Fig. 1 — Representative spectra of liver tissues from mice fed high fat diets supplemented with 6% olive oil (*top*) and 6% fish oil (*bottom*). The spectra are divided into three regions a phospholipid fragments (PL-Hg) b PA phospholipids, PC, PE, etc., and c *TAG* triacylglycerides

Triacylglycerides are of importance in this comparison because they are the major components of edible oils [11, 12]. In 2006 Lay et al. [11] observed that with the use of MALDI time-of-flight (TOF) mass spectrometry that edible oils can be identified through their TAG content. It is evident from the spectra shown in Fig. 1 that liver tissues from mice fed with the olive oil diet contain more TAG compared with liver tissues from mice fed with the fish oil diet. On the contrary, liver samples from fish oil fed mice have elevated PL contents compared with those from olive oil fed mice. The PLs and TAG content of the samples were binned together and a cross correlation calculation was done. The histogram correlation (Fig. 2) between the two samples is 0.2580 showing the expected low correlation. Based on these results, mice fed fish oil have lower TAG content than mice fed olive oil.

Fig. 2 — Histogram plot of lipid and phospholipids found in liver tissues from mice fed a high fat diet supplemented with 6% olive oil (*top*) and fish oil (*bottom*)

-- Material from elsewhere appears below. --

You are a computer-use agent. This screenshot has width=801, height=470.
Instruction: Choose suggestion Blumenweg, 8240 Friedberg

The results obtained in this study using MALDI FTMS are comparable to those obtained by Saraswathi et al. [9] using fatty acid methyl ester (FAME) analysis, wherein it was observed that the total TAG concentration in the liver for mice fed with the olive oil diet (74 mg/g tissue) is greater than that found in livers of fish oil fed mice (59 mg/g tissue). Although the biological importance of increased PLs in mice fed fish oil is not clear, our study demonstrates that MALDI FTMS can be used to better characterize the PL species in biological samples. Several previous studies have analyzed the relationship between fish oil diets and hypertriglyceridemia [13, 14] and all of their results reveal that dietary fish oil supplements reduce plasma TAG levels. The differences in their TAG content may be attributed to the fish oil’s ability to reduce hepatic triacylglyceride synthesis [9, 15]. Hypertriglyceridemia and hepatic steatosis have been linked to their contribution to cardiovascular diseases and diabetes [16, 17].

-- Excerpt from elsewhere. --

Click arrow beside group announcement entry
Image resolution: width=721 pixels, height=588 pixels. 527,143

We also applied our PL profiling strategy to analyze the role of the Met4 transcription factor in PL homeostasis. The activity of Met4 is tightly regulated by the ubiquitin ligase SCF^Met30 [18]. Met30 the substrate specificity factor within this ubiquitin ligase has previously been linked to PL homeostasis based on genetic studies [18]. We were therefore interested in testing whether Met4 is involved in lipid homeostasis, given that its regulator was connected to lipid metabolism. Met4 is best known as a master regulator that coordinates the expression of genes involved in the synthesis of sulfur containing amino acids which include methionine, cysteine, and S-adenosylmethionine. Met4 can also induce a cell cycle arrest and thus links metabolic pathways with cell proliferation to protect cellular integrity when key metabolites are suboptimal [19, 20]. To investigate a potential role of Met4 in lipid metabolism we lysed wild type cells (wt) and met4Δ mutants, which lack the entire MET4 gene and analyzed the lysates by MALDI FTMS. Representative spectra of the two strains are shown in Fig. 3. Although the most abundant ions are PL fragments, this does not necessary mean that these are the most important ions. Based on the spectra, it is not evident which PLs differ, however when histogram plots (Fig. 4) derived from the spectra were cross-correlated, the correlation coefficient was 0.8941. Yeast lysates that lack the Met4 transcription factor (met4Δ) contain lower PL compared with lysates from wt samples based on the relative abundances of the binned PL peaks. This shows that inactivation of Met4 in yeast cells reduces the presence of PA, PC and PE. These results clearly link the transcriptional activator Met4 to lipid homeostasis in yeast. Since Met4 coordinates metabolic pathways with cell proliferation it is tempting to speculate that the Met4 pathway coordinates lipid homeostasis and cell cycle progression. Further studies will be required to dissect these functions and the role of other components in the Met4 system, but this analysis demonstrates that application of the MALDI FTMS strategy to a genetic model system is effective in linking gene function to lipid homeostasis.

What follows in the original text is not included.